* Problem details
Exclude the pictures, then quote exactly the lines from the one holding "Screen dimensions: 1024x768" through the last line of the records.

* Information

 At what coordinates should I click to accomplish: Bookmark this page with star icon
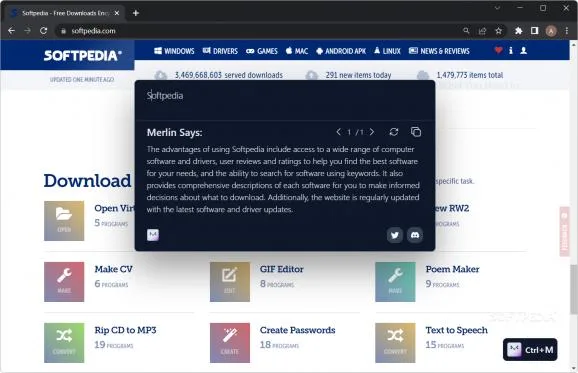click(498, 31)
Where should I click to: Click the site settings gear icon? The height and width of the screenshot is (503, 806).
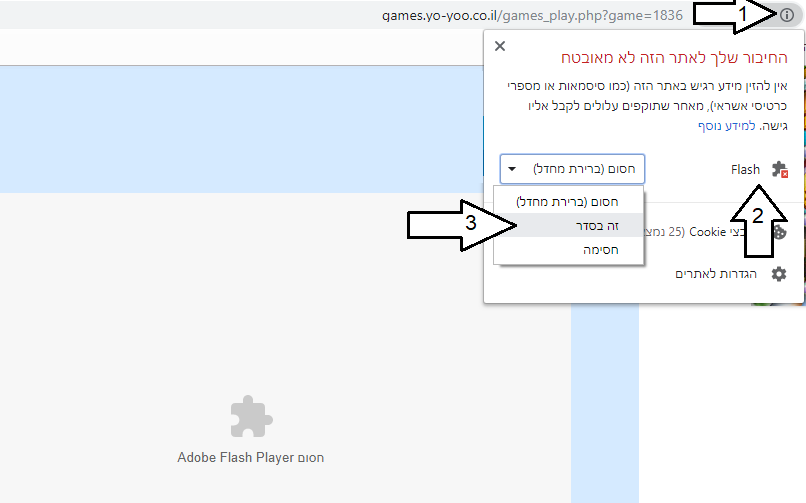click(x=779, y=274)
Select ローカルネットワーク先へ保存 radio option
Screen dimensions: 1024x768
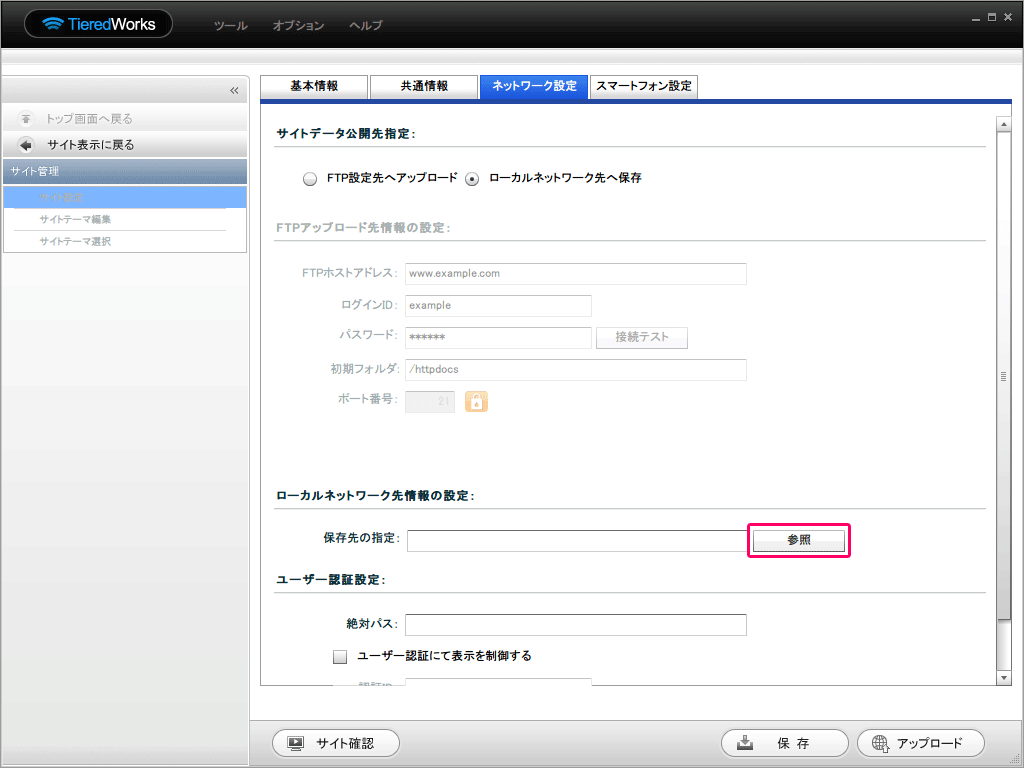coord(472,179)
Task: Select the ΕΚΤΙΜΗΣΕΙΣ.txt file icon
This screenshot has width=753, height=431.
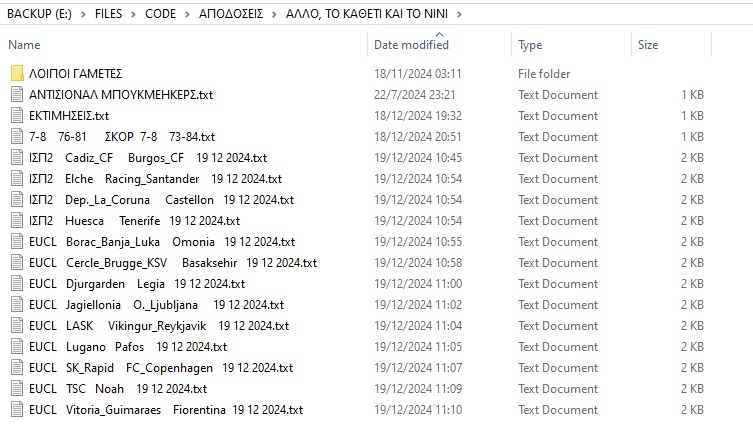Action: pyautogui.click(x=16, y=116)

* Problem solution
Screen dimensions: 1024x768
coord(472,179)
Task: Select the ΕΚΤΙΜΗΣΕΙΣ.txt file icon
This screenshot has width=753, height=431.
Action: pyautogui.click(x=16, y=116)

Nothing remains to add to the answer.